- **What you will do**: An exact copy, beginning at the line containing "Task: Open the Delay Studio hamburger menu" and ending at the final line of the records that follow, is the answer; it has no pictures and no other text.
── Working data ──
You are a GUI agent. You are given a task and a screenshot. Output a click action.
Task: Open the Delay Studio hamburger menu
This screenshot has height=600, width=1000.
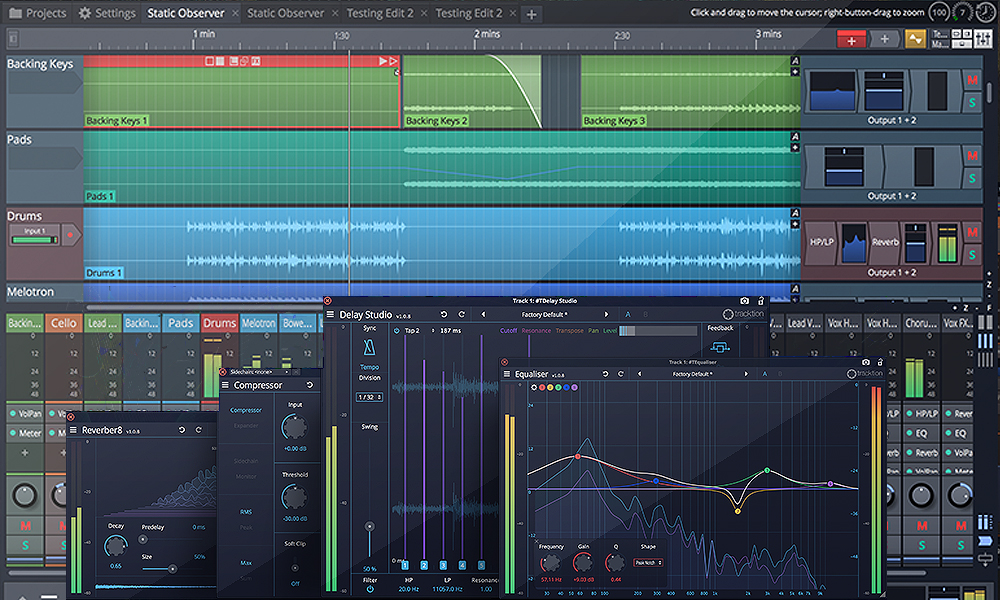tap(330, 314)
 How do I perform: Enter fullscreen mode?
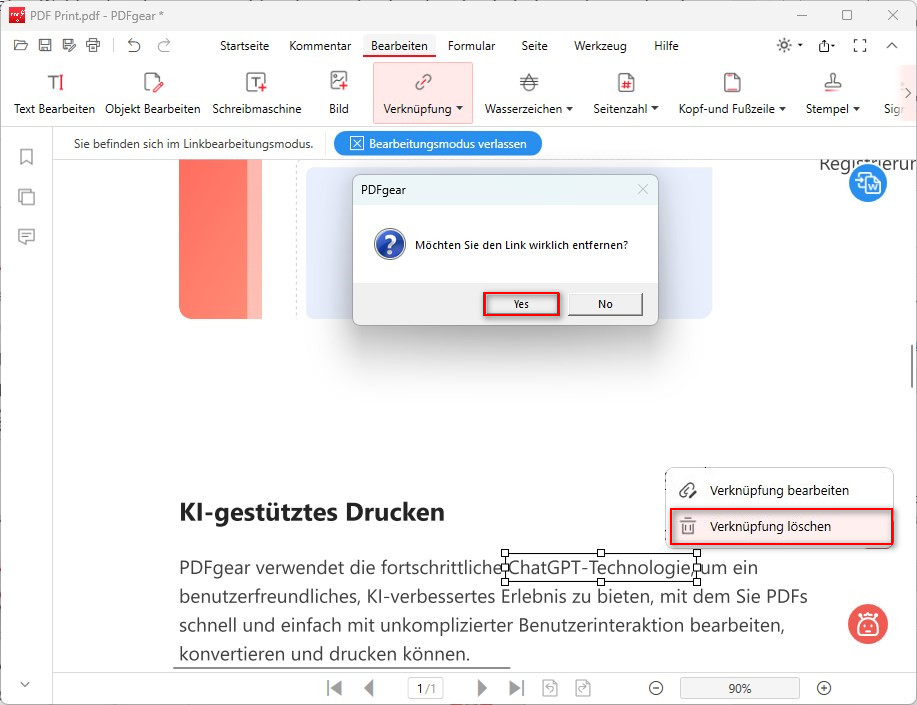coord(859,45)
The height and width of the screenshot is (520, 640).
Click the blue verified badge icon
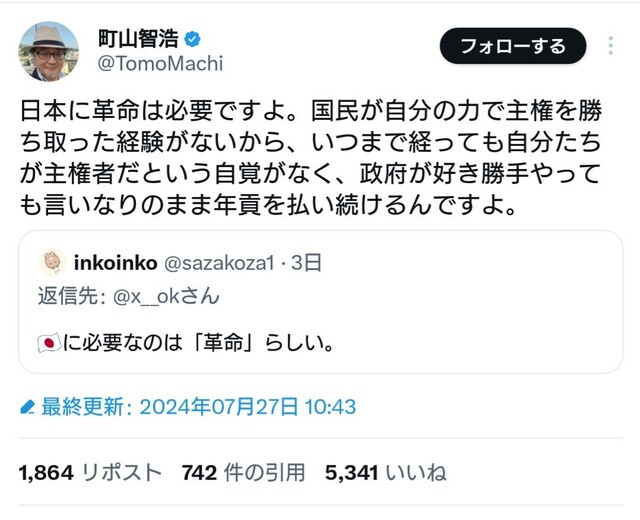pyautogui.click(x=192, y=39)
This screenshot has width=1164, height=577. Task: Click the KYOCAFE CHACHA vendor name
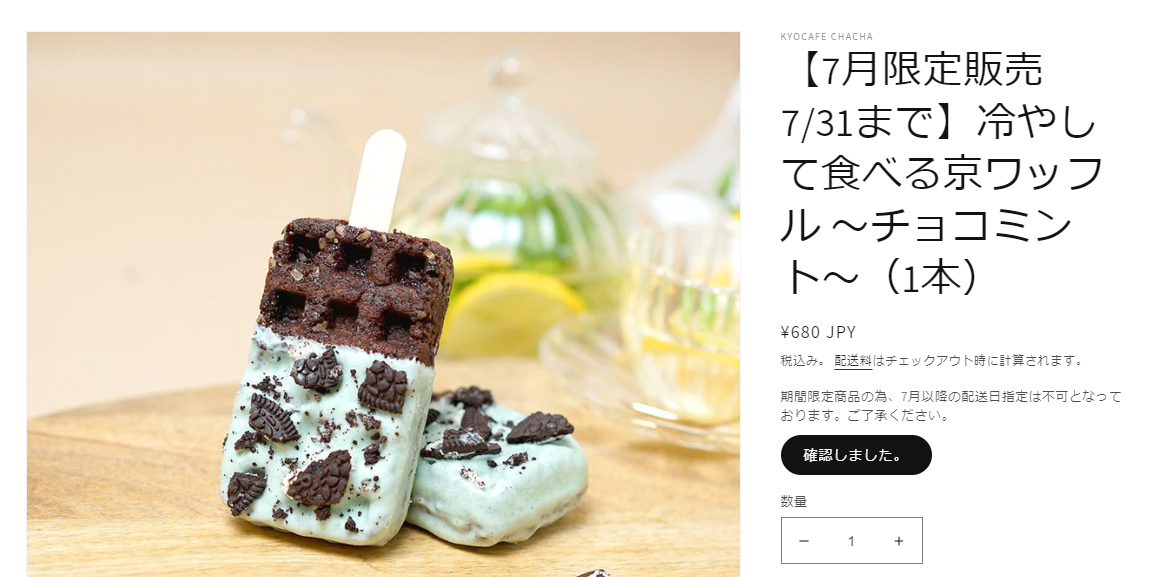coord(826,36)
───
- **Expected output**:
Task: Open the Delay Studio hamburger menu
This screenshot has height=600, width=1000.
tap(330, 314)
 How do I perform: Enter fullscreen mode?
coord(859,45)
The height and width of the screenshot is (520, 640).
Click the blue verified badge icon
pyautogui.click(x=192, y=39)
This screenshot has width=1164, height=577. Task: Click the KYOCAFE CHACHA vendor name
coord(826,36)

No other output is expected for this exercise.